▸ Task statement: Reproduce each line of the data below verbatim, from the first line to the last.

▸ Working data:
--------------------------------

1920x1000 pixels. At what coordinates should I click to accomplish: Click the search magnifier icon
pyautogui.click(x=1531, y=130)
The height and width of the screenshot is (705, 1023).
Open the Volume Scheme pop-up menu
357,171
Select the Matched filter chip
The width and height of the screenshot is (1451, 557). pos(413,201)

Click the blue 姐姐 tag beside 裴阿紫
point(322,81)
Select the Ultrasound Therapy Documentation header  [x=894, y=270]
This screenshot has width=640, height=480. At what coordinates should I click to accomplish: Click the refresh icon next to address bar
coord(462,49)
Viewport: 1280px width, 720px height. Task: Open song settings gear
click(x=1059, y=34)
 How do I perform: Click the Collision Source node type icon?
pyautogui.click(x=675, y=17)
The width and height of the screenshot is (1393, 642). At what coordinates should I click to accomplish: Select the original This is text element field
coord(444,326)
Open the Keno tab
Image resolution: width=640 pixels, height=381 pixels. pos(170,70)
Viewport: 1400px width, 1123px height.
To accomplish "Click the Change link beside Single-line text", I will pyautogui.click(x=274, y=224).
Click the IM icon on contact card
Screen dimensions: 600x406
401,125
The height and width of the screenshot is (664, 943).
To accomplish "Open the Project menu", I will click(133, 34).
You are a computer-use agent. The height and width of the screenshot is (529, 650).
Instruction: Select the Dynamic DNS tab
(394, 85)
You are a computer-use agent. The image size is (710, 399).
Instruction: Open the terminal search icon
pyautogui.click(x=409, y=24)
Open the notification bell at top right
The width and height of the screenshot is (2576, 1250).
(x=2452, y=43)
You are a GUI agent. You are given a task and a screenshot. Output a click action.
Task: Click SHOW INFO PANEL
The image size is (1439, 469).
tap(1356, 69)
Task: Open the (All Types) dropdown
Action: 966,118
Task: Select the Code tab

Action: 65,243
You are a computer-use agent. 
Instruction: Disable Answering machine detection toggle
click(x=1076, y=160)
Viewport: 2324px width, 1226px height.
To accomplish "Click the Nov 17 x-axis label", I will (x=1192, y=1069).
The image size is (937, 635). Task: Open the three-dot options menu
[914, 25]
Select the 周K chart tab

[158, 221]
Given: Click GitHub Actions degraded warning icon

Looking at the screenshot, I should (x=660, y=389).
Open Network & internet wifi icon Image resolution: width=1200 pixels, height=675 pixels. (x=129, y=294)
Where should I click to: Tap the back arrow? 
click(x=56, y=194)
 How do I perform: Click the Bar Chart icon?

--------------------------------

▸ The solution:
1920x1000 pixels. At what coordinates should I click to accomplish: Click the search magnifier icon
pyautogui.click(x=1531, y=130)
The height and width of the screenshot is (705, 1023).
Open the Volume Scheme pop-up menu
357,171
Select the Matched filter chip
The width and height of the screenshot is (1451, 557). pos(413,201)

Click the blue 姐姐 tag beside 裴阿紫
point(322,81)
Select the Ultrasound Therapy Documentation header  [x=894, y=270]
This screenshot has width=640, height=480. At what coordinates should I click to accomplish: Click the refresh icon next to address bar
coord(462,49)
Viewport: 1280px width, 720px height. Task: Open song settings gear
click(x=1059, y=34)
 How do I perform: Click the Collision Source node type icon?
pyautogui.click(x=675, y=17)
The width and height of the screenshot is (1393, 642). At what coordinates should I click to accomplish: Select the original This is text element field
coord(444,326)
Open the Keno tab
Image resolution: width=640 pixels, height=381 pixels. pos(170,70)
Viewport: 1400px width, 1123px height.
To accomplish "Click the Change link beside Single-line text", I will pyautogui.click(x=274, y=224).
Click the IM icon on contact card
Screen dimensions: 600x406
401,125
The height and width of the screenshot is (664, 943).
To accomplish "Open the Project menu", I will click(133, 34).
You are a computer-use agent. The height and width of the screenshot is (529, 650).
Instruction: Select the Dynamic DNS tab
(394, 85)
You are a computer-use agent. The image size is (710, 399).
Instruction: Open the terminal search icon
pyautogui.click(x=409, y=24)
Open the notification bell at top right
The width and height of the screenshot is (2576, 1250).
(x=2452, y=43)
You are a GUI agent. You are given a task and a screenshot. Output a click action.
Task: Click SHOW INFO PANEL
The image size is (1439, 469).
tap(1356, 69)
Task: Open the (All Types) dropdown
Action: 966,118
Task: Select the Code tab

Action: 65,243
You are a computer-use agent. 
Instruction: Disable Answering machine detection toggle
click(x=1076, y=160)
Viewport: 2324px width, 1226px height.
To accomplish "Click the Nov 17 x-axis label", I will (x=1192, y=1069).
The image size is (937, 635). Task: Open the three-dot options menu
[914, 25]
Select the 周K chart tab

[158, 221]
Given: Click GitHub Actions degraded warning icon

Looking at the screenshot, I should (x=660, y=389).
Open Network & internet wifi icon Image resolution: width=1200 pixels, height=675 pixels. (x=129, y=294)
Where should I click to: Tap the back arrow? 
click(x=56, y=194)
 How do I perform: Click the Bar Chart icon?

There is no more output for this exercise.